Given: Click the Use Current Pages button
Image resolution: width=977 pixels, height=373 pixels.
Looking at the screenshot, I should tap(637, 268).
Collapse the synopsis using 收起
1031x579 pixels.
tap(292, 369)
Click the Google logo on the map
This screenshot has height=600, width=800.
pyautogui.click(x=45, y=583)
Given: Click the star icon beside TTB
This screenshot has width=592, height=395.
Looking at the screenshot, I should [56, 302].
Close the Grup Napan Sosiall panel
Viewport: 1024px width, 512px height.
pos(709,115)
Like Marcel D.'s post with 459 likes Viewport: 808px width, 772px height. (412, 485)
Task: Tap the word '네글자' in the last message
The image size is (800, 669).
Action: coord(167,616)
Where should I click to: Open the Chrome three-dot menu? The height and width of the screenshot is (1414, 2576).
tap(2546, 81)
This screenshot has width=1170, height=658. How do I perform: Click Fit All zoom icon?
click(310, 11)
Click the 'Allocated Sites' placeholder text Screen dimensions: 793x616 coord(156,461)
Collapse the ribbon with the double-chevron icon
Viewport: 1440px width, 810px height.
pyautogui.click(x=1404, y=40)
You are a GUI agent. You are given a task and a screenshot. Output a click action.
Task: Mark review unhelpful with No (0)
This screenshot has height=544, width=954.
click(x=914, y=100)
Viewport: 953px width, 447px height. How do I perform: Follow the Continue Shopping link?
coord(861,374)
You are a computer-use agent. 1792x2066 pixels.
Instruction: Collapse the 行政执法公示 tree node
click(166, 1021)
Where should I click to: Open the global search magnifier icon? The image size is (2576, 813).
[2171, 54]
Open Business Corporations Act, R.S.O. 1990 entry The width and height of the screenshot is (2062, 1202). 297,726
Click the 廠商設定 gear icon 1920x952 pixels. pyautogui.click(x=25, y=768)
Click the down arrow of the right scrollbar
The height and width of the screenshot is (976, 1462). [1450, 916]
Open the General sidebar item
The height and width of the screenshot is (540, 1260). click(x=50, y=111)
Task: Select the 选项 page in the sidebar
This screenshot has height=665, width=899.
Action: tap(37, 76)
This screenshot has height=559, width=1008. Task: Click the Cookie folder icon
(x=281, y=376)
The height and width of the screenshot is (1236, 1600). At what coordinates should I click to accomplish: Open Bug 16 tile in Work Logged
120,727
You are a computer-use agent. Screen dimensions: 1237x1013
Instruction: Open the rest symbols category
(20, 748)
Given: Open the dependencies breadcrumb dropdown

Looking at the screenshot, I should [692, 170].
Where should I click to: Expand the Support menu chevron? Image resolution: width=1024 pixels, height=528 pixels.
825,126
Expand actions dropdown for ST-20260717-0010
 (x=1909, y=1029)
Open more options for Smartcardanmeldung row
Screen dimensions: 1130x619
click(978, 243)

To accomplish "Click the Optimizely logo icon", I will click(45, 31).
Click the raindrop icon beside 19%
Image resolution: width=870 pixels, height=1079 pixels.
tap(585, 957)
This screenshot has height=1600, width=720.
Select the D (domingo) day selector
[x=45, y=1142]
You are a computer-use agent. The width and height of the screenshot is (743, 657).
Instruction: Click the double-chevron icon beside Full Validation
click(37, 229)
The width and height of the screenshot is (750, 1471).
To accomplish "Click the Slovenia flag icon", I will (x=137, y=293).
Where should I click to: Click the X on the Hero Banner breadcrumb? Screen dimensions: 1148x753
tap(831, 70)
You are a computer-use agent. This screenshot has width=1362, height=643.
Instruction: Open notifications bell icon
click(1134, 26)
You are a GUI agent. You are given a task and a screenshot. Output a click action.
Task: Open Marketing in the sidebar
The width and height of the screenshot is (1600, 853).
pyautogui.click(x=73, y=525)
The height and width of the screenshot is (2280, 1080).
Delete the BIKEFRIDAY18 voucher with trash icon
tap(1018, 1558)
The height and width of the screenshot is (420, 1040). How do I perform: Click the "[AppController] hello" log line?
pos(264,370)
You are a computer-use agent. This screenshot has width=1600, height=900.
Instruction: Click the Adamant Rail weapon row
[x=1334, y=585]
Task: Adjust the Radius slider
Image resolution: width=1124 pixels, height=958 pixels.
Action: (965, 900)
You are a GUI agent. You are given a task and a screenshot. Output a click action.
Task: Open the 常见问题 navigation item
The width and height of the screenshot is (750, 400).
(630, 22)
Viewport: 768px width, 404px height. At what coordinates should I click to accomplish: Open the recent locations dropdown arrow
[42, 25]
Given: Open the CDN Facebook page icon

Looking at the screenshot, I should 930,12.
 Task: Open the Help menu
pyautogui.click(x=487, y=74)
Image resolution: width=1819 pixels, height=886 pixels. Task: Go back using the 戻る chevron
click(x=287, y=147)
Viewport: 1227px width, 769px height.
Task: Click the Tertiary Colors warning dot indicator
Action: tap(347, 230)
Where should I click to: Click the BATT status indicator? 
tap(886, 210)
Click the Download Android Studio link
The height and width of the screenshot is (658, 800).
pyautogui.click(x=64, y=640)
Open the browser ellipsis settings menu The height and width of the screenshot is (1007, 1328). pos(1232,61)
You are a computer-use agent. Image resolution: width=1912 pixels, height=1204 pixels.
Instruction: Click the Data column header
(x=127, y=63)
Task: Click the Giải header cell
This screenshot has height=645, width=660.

• _SHORT TASK_: Reproduce every line of the entries above verbatim, from the first to the last.

• _WRITTEN SOLUTION_:
Given: Click the Use Current Pages button
Image resolution: width=977 pixels, height=373 pixels.
Looking at the screenshot, I should tap(637, 268).
Collapse the synopsis using 收起
1031x579 pixels.
tap(292, 369)
Click the Google logo on the map
This screenshot has height=600, width=800.
pyautogui.click(x=45, y=583)
Given: Click the star icon beside TTB
This screenshot has width=592, height=395.
Looking at the screenshot, I should [56, 302].
Close the Grup Napan Sosiall panel
Viewport: 1024px width, 512px height.
pos(709,115)
Like Marcel D.'s post with 459 likes Viewport: 808px width, 772px height. (412, 485)
Task: Tap the word '네글자' in the last message
The image size is (800, 669).
Action: coord(167,616)
Where should I click to: Open the Chrome three-dot menu? The height and width of the screenshot is (1414, 2576).
tap(2546, 81)
This screenshot has width=1170, height=658. How do I perform: Click Fit All zoom icon?
click(310, 11)
Click the 'Allocated Sites' placeholder text Screen dimensions: 793x616 coord(156,461)
Collapse the ribbon with the double-chevron icon
Viewport: 1440px width, 810px height.
pyautogui.click(x=1404, y=40)
You are a GUI agent. You are given a task and a screenshot. Output a click action.
Task: Mark review unhelpful with No (0)
This screenshot has height=544, width=954.
click(x=914, y=100)
Viewport: 953px width, 447px height. How do I perform: Follow the Continue Shopping link?
coord(861,374)
You are a computer-use agent. 1792x2066 pixels.
Instruction: Collapse the 行政执法公示 tree node
click(166, 1021)
Where should I click to: Open the global search magnifier icon? The image size is (2576, 813).
[2171, 54]
Open Business Corporations Act, R.S.O. 1990 entry The width and height of the screenshot is (2062, 1202). 297,726
Click the 廠商設定 gear icon 1920x952 pixels. pyautogui.click(x=25, y=768)
Click the down arrow of the right scrollbar
The height and width of the screenshot is (976, 1462). [1450, 916]
Open the General sidebar item
The height and width of the screenshot is (540, 1260). click(x=50, y=111)
Task: Select the 选项 page in the sidebar
This screenshot has height=665, width=899.
Action: tap(37, 76)
This screenshot has height=559, width=1008. Task: Click the Cookie folder icon
(x=281, y=376)
The height and width of the screenshot is (1236, 1600). At what coordinates should I click to accomplish: Open Bug 16 tile in Work Logged
120,727
You are a computer-use agent. Screen dimensions: 1237x1013
Instruction: Open the rest symbols category
(20, 748)
Given: Open the dependencies breadcrumb dropdown

Looking at the screenshot, I should [692, 170].
Where should I click to: Expand the Support menu chevron? Image resolution: width=1024 pixels, height=528 pixels.
825,126
Expand actions dropdown for ST-20260717-0010
 (x=1909, y=1029)
Open more options for Smartcardanmeldung row
Screen dimensions: 1130x619
click(978, 243)

To accomplish "Click the Optimizely logo icon", I will click(45, 31).
Click the raindrop icon beside 19%
Image resolution: width=870 pixels, height=1079 pixels.
tap(585, 957)
This screenshot has height=1600, width=720.
Select the D (domingo) day selector
[x=45, y=1142]
You are a computer-use agent. The width and height of the screenshot is (743, 657).
Instruction: Click the double-chevron icon beside Full Validation
click(37, 229)
The width and height of the screenshot is (750, 1471).
To accomplish "Click the Slovenia flag icon", I will (x=137, y=293).
Where should I click to: Click the X on the Hero Banner breadcrumb? Screen dimensions: 1148x753
tap(831, 70)
You are a computer-use agent. This screenshot has width=1362, height=643.
Instruction: Open notifications bell icon
click(1134, 26)
You are a GUI agent. You are given a task and a screenshot. Output a click action.
Task: Open Marketing in the sidebar
The width and height of the screenshot is (1600, 853).
pyautogui.click(x=73, y=525)
The height and width of the screenshot is (2280, 1080).
Delete the BIKEFRIDAY18 voucher with trash icon
tap(1018, 1558)
The height and width of the screenshot is (420, 1040). How do I perform: Click the "[AppController] hello" log line?
pos(264,370)
You are a computer-use agent. This screenshot has width=1600, height=900.
Instruction: Click the Adamant Rail weapon row
[x=1334, y=585]
Task: Adjust the Radius slider
Image resolution: width=1124 pixels, height=958 pixels.
Action: (965, 900)
You are a GUI agent. You are given a task and a screenshot. Output a click action.
Task: Open the 常见问题 navigation item
The width and height of the screenshot is (750, 400).
(630, 22)
Viewport: 768px width, 404px height. At what coordinates should I click to accomplish: Open the recent locations dropdown arrow
[42, 25]
Given: Open the CDN Facebook page icon

Looking at the screenshot, I should 930,12.
 Task: Open the Help menu
pyautogui.click(x=487, y=74)
Image resolution: width=1819 pixels, height=886 pixels. Task: Go back using the 戻る chevron
click(x=287, y=147)
Viewport: 1227px width, 769px height.
Task: Click the Tertiary Colors warning dot indicator
Action: tap(347, 230)
Where should I click to: Click the BATT status indicator? 
tap(886, 210)
Click the Download Android Studio link
The height and width of the screenshot is (658, 800).
pyautogui.click(x=64, y=640)
Open the browser ellipsis settings menu The height and width of the screenshot is (1007, 1328). pos(1232,61)
You are a computer-use agent. Image resolution: width=1912 pixels, height=1204 pixels.
Instruction: Click the Data column header
(x=127, y=63)
Task: Click the Giải header cell
This screenshot has height=645, width=660.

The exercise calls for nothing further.